🤖 AI Summary
This work addresses the problem of unsupervised learning of low-dimensional, manipulable dynamical system representations—namely, compact and smooth state variables coupled with differentiable vector fields—directly from raw video, without prior physical knowledge or domain-specific assumptions. We propose the first end-to-end, video-driven framework for manipulable dynamics discovery, integrating neural implicit state modeling, contrastive spatiotemporal regularization, and differential-geometric constraints to jointly ensure state interpretability, dynamical differentiability, and behavioral analyzability. Evaluated across diverse dynamical systems—including chaotic, limit-cycle, stable fixed-point, and natural oscillatory regimes—the method accurately recovers essential dynamical features (e.g., attractors, bifurcations, conserved quantities) and achieves significantly higher long-horizon prediction accuracy than existing baselines.
📝 Abstract
Dynamical systems form the foundation of scientific discovery, traditionally modeled with predefined state variables such as the angle and angular velocity, and differential equations such as the equation of motion for a single pendulum.
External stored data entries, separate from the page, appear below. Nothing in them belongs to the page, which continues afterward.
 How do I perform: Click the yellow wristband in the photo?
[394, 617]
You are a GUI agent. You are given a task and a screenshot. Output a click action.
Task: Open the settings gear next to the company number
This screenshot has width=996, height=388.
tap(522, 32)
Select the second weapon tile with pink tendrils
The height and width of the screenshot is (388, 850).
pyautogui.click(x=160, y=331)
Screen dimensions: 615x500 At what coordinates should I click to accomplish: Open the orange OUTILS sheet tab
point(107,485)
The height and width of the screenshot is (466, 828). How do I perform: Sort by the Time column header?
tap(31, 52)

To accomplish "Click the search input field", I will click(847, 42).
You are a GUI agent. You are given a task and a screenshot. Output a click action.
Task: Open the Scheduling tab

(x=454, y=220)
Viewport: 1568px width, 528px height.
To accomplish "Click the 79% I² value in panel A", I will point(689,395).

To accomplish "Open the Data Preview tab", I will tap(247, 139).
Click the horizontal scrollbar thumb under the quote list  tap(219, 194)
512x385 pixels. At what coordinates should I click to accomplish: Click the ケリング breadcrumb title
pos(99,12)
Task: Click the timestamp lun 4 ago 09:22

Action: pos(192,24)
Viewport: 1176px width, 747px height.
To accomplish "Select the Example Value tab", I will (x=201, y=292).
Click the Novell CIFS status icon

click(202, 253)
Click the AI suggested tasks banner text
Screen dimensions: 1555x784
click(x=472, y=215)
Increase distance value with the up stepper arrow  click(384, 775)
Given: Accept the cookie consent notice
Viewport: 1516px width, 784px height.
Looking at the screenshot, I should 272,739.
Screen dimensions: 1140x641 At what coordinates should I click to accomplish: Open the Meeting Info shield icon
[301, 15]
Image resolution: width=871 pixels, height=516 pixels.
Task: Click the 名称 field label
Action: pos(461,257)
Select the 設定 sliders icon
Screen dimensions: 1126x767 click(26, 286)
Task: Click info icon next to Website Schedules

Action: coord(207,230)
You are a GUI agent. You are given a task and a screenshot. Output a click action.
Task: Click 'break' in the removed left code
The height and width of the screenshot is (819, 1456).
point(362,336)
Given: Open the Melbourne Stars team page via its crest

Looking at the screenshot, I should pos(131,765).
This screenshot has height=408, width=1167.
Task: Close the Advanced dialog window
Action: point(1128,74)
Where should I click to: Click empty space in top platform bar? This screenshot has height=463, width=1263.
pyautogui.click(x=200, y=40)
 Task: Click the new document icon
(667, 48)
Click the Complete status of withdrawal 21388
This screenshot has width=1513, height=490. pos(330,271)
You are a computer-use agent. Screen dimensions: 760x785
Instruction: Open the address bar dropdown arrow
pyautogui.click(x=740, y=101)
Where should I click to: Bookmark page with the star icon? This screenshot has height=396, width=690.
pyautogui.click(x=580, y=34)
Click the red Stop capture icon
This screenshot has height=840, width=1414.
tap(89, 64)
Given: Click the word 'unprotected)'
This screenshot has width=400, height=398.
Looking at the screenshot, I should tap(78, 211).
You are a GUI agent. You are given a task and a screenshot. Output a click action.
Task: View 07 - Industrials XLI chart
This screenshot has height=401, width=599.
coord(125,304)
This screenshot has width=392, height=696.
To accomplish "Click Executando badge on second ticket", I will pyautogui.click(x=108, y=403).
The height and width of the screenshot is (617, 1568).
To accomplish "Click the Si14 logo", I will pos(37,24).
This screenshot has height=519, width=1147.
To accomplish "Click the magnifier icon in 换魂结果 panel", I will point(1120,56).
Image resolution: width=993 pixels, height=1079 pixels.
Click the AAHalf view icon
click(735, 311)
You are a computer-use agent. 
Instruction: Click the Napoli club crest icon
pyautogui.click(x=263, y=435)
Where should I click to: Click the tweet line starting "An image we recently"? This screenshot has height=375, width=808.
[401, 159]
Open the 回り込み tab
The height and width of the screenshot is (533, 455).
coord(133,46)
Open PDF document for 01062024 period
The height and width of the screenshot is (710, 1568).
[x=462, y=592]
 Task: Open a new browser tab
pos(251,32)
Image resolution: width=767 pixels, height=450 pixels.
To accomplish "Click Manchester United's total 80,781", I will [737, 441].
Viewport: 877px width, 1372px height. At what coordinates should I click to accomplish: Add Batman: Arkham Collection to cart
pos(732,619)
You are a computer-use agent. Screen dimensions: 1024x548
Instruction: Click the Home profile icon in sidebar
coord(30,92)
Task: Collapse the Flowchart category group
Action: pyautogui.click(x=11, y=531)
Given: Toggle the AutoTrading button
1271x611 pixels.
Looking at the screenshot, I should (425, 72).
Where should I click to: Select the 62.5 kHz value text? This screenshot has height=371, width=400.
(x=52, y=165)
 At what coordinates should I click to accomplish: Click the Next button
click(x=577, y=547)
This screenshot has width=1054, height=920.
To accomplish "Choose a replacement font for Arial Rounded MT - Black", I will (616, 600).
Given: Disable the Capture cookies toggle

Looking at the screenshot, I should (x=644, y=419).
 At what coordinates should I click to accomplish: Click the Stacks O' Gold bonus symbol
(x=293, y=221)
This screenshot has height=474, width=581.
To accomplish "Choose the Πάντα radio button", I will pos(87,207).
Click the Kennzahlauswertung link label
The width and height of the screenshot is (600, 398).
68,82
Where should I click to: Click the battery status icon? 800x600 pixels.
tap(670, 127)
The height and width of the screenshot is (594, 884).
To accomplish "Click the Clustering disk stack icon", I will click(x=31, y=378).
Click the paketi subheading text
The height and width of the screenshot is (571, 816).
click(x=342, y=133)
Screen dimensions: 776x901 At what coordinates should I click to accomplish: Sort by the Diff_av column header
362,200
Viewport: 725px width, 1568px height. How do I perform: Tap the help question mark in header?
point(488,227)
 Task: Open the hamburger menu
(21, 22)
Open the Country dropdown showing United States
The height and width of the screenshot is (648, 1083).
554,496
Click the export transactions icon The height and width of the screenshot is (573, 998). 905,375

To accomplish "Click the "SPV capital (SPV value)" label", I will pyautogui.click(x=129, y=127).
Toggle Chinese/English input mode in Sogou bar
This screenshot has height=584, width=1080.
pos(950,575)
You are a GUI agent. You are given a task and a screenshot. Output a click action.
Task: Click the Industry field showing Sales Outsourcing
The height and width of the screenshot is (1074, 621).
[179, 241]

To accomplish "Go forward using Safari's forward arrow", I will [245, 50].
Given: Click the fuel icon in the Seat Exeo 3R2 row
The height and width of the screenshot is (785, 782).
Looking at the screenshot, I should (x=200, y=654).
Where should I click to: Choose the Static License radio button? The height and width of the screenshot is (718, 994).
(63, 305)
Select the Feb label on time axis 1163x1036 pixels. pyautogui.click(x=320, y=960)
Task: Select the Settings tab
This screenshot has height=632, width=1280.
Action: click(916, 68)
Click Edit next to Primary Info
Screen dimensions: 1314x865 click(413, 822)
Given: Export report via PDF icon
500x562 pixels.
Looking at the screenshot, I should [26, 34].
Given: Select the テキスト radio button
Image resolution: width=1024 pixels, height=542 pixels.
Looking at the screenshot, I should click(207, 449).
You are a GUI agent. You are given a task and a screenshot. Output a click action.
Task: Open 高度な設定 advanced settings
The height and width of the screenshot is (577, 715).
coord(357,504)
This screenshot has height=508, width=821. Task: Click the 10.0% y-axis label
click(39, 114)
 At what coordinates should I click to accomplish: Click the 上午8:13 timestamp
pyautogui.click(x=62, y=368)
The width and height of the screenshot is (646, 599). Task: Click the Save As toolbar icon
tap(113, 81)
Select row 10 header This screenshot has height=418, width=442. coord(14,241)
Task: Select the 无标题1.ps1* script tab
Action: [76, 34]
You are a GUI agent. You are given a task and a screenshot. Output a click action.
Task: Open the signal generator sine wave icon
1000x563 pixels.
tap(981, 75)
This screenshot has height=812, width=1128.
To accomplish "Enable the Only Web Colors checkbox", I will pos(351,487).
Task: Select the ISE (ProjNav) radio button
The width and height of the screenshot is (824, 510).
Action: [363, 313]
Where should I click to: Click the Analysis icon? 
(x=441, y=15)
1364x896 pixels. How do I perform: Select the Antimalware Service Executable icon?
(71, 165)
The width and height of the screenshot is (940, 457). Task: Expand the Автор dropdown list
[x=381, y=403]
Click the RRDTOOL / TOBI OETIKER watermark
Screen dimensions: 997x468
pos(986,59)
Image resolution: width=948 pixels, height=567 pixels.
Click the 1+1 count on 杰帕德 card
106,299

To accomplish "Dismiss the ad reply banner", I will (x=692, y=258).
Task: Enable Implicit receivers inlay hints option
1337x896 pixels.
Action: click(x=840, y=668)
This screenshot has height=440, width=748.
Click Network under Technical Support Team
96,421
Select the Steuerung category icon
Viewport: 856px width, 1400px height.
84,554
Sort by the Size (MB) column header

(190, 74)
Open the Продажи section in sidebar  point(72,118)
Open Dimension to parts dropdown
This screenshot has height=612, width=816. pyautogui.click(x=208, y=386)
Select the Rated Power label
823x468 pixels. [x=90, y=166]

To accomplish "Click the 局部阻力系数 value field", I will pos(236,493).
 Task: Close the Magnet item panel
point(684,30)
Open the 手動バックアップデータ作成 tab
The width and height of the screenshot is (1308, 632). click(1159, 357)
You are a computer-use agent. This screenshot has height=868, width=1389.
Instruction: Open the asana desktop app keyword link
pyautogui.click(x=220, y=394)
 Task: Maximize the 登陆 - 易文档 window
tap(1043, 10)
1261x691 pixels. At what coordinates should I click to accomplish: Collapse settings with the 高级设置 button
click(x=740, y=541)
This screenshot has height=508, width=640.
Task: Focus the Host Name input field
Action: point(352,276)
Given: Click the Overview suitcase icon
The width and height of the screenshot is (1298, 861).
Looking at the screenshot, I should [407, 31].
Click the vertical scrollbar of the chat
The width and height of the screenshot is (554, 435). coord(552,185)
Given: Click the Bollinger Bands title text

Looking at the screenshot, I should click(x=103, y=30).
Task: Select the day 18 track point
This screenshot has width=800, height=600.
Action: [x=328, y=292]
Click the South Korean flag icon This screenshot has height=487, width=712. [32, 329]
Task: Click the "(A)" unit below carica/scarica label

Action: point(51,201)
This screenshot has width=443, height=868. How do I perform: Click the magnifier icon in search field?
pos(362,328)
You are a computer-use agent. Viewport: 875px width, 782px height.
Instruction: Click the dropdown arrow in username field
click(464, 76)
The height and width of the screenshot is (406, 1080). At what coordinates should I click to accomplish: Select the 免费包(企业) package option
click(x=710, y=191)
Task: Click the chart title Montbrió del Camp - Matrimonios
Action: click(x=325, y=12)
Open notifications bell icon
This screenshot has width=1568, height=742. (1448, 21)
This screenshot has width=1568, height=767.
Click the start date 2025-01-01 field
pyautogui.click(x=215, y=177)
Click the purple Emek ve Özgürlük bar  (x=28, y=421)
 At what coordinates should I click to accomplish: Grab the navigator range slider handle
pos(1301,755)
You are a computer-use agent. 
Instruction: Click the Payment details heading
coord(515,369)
We introduce a framework that automatically discovers a low-dimensional and operable representation of system dynamics, including a set of compact state variables that preserve the smoothness of the system dynamics and a differentiable vector field, directly from video without requiring prior domain-specific knowledge. The prominence and effectiveness of the proposed approach are demonstrated through both quantitative and qualitative analyses of a range of dynamical systems, including the identification of stable equilibria, the prediction of natural frequencies, and the detection of of chaotic and limit cycle behaviors. The results highlight the potential of our data-driven approach to advance automated scientific discovery.